- _Directions_:
Which lines of the data hold the word "Given"? Copy all of them.

(Extracted records)
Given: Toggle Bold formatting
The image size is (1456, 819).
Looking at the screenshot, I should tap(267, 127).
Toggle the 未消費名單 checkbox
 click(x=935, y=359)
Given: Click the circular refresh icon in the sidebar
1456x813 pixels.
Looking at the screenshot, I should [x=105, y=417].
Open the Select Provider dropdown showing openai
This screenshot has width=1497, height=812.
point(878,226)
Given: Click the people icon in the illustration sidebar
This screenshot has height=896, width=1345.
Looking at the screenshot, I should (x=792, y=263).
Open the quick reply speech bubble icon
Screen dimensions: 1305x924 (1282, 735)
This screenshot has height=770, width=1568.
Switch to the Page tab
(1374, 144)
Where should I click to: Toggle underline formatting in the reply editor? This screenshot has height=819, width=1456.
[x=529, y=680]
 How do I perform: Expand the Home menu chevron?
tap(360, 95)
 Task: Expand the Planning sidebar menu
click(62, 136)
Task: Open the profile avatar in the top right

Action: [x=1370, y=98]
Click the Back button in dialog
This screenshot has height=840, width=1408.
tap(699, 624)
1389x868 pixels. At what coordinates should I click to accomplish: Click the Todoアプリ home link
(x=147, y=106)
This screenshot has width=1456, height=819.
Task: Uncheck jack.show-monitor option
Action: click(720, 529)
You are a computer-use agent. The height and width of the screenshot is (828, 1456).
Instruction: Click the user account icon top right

- _Exercise result_:
Given: Toggle Bold formatting
Given: Click the circular refresh icon in the sidebar
Given: Click the people icon in the illustration sidebar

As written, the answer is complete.